However, Engler thinks the security explanation should be taken with a grain of salt. His research in the late 1990s aimed to improve the reliability of software. Security analysis was part of the story, he says, but “basically, we just didn’t want stuff to crash.”
Moore’s Law is also driving source code analysis forward. Exhaustive analysis of code can chew up vast quantities of computing resources. At Microsoft, for example, PREfix performs deep analysis of millions of lines of C and C++ code, but it can only run infrequently as part of a centralized build processes. Developers typically use PREfast, PREfix’s less resource-intensive cousin, for routine daily checking.
As available computing horsepower grows, we can devote more of it to program verification. Also, Engler notes, faster CPUs tend to marginalize the optimization work that was the traditional focus of compiler professionals. “As the range of applications that benefits from optimization gets smaller,” he says, “there’s been a push to find something else interesting.”
Fortify’s Chess adds that there has been a fundamental philosophical shift in how we approach the issue of source code analysis. Early researchers were interested in program correctness, he says. The goal was to prove that “my program will, under all circumstances, compute what I intend it to compute.” Now, he says, the emphasis has switched to a more tractable form of proof: that “there are specific properties my program does not have.” Buffer overflows and deadlocks are examples of such properties.
Microsoft’s Chris Lucas, group program manager for Visual Studio Team Developer Edition, thinks that better rules, more than better techniques, account for the growing efficacy of source code analysis. As did Coverity’s analysis of Linux code, Microsoft’s analysis of Windows code proved to be an effective way to flush out bugs. Within Microsoft, the rule set evolved in an iterative way. “First the PPRC [Programmer Productivity Research Center] identified some interesting rules,” Lucas says, “and then they were applied to the Windows source base.” The rules that yielded important defects without creating too much “noise” were codified and then the cycle repeated. “It’s all about tuning the rule set,” Lucas explains.
Benjamin Chelf, who studied under Engler and is now Coverity’s chief analyst, agrees that today’s analyzer is not your grandfather’s lint. “This isn’t just another tool that’s going to spew a ton of useless warnings,” he says. Finding the right level of analysis has always been the challenge for source code analysis tools. With too little precision, a tool can flood the developer with false positives. With too much precision, it could take years to complete an analysis. Fortunately, the state of the art has improved in recent years. Solutions are now striking the right balance, Chelf says, and he invites developers to revisit their old assumptions.
Everyone agrees that modern source-code analysis improves software quality. However, techniques differ with respect to the scope of analysis and the amount of specific knowledge of operating systems and application frameworks needed to do the job.

- Data shown:
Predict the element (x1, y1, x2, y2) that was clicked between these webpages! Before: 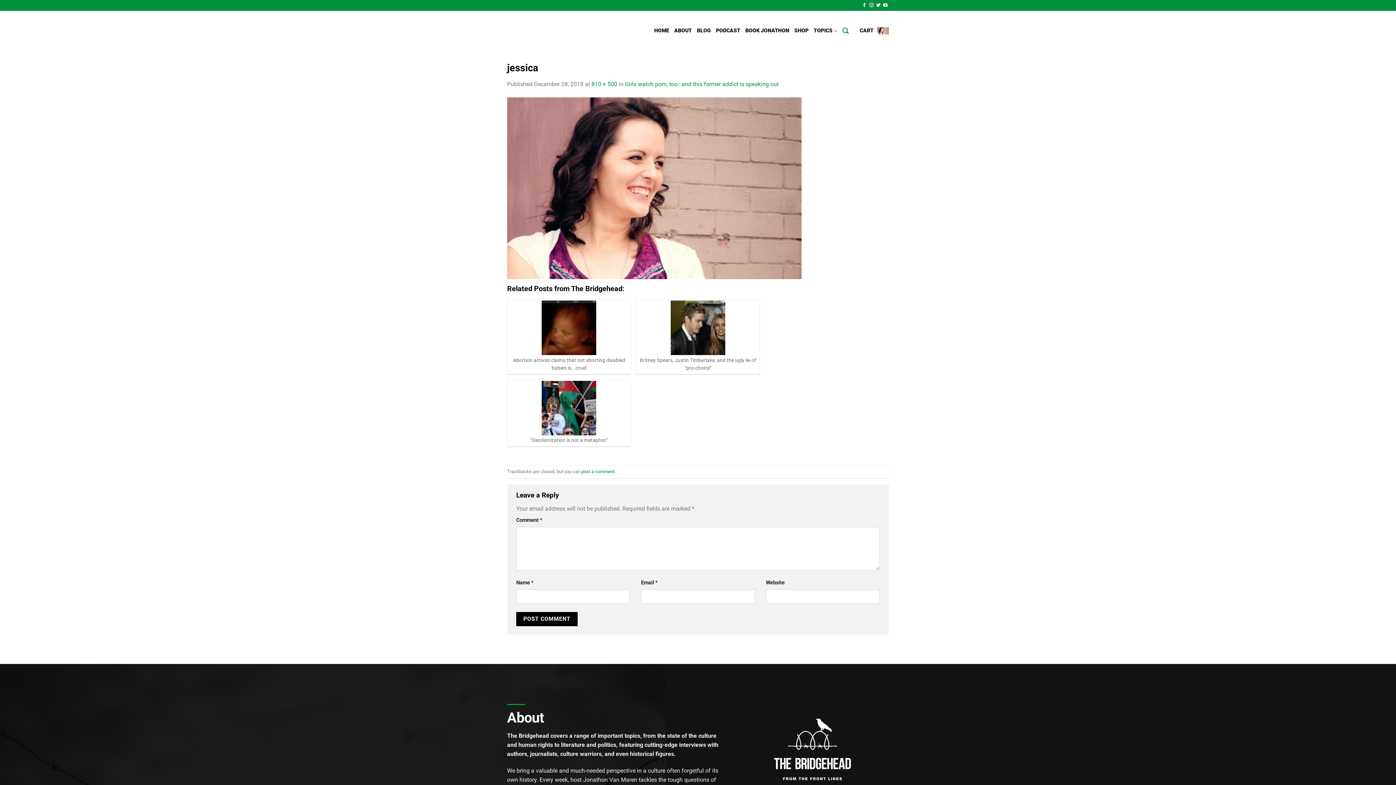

- What needs to be done:
Can you extend the passage on source code analysis, picking up after its last sentence? Nothing in the listing has any bearing on this.

- Response to this task:
The most powerful form of analysis is global — that is, interprocedural — in scope. Patterns detected in one function or method are correlated with patterns found elsewhere in a program. The analyzer watches the flow of data throughout the entire program, creates a model of the program, and simulates execution paths. The Coverity and Fortify analyzers fall into this category, as does PREfix, Microsoft’s centralized tool. Microsoft’s desktop tool, PREfast, is instead an intraprocedural analyzer mainly focused on local pattern matching. Programmers can, however, annotate functions using SAL (structured annotation language), a notation that enables PREfast to undertake more powerful interprocedural analysis. Another pattern-matching intraprocedural analyzer is the one included with Compuware’s DevPartner Studio. Its domain of analysis is VB.Net and C#.
Analysis that comprehends the complete scope of a program still benefits from knowledge of the context in which that program runs. Fortify’s analyzer, for example, traces from Java methods into database-stored procedures and back again. “Conventional wisdom says that if you use parameter binding, you won’t be subject to SQL injection attacks,” Chess says. But since stored procedure can also construct SQL code, they too are included in the analysis. Similarly, Fortify’s tool looks at how programs interact with their XML configuration files. “If you don’t stitch configuration files together with code,” Chess says, “you don’t really know how the program will behave.”
Coverity’s approach, though, places less emphasis on specific platform knowledge. Using statistical analysis of the patterns seen in a program, it infers that deviations from the norm are probably errors. To illustrate, Engler describes the kinds of rules implicit in programs: “If you do A, then you must do B. In context X, you can never do Y.” How does automatic inferencing work? “Count how often A is followed by B, versus how often A appears by itself,” Engler says. “If you see that A and B are paired 1,000 times, and not paired once, you can be pretty sure that one time is an error.”
Microsoft’s Lucas embraces both strategies. PREfast, and a companion tool called FxCop that works with the .Net languages, grew out of Microsoft’s study of its own programming practices. Some of the rules that emerged are heavily domain-specific, describing correct use of APIs and frameworks. In the .Net realm, for example, FxCop finds “problems with COM interop, common security violations, and common errors that lead to poor-performing code,” Lucas says. Compuware’s analyzer performs similar kinds of checks. A rule called “open to file path hacking,” for example, ensures that if a file system path is protected, the corresponding UNC (Universal Naming Convention) path is also protected.
In general, Java and .Net analyzers are more likely to focus on domain-specific issues. That’s because the memory-related errors that preoccupy C and C++ analyzers, making programs unstable or vulnerable to attack, are mostly absent in managed-code environments. That doesn’t mean there are no memory-management issues to worry about. Managed programs can, for example, still “leak objects,” but the emphasis tends to shift to a higher level of analysis.
Making the Rules
At the heart of every source code analyzer are the rules that describe patterns of error. Analyzers provide a general set of rules and typically enable customers to add new rules codifying knowledge of their own systems and programming practices. The analyzer included with Compuware’s DevPartner Studio, for example, can be extended with rules that match patterns in the text of source code. According to product manager Peter Varhol, this technique is used often to enforce rules about coding style.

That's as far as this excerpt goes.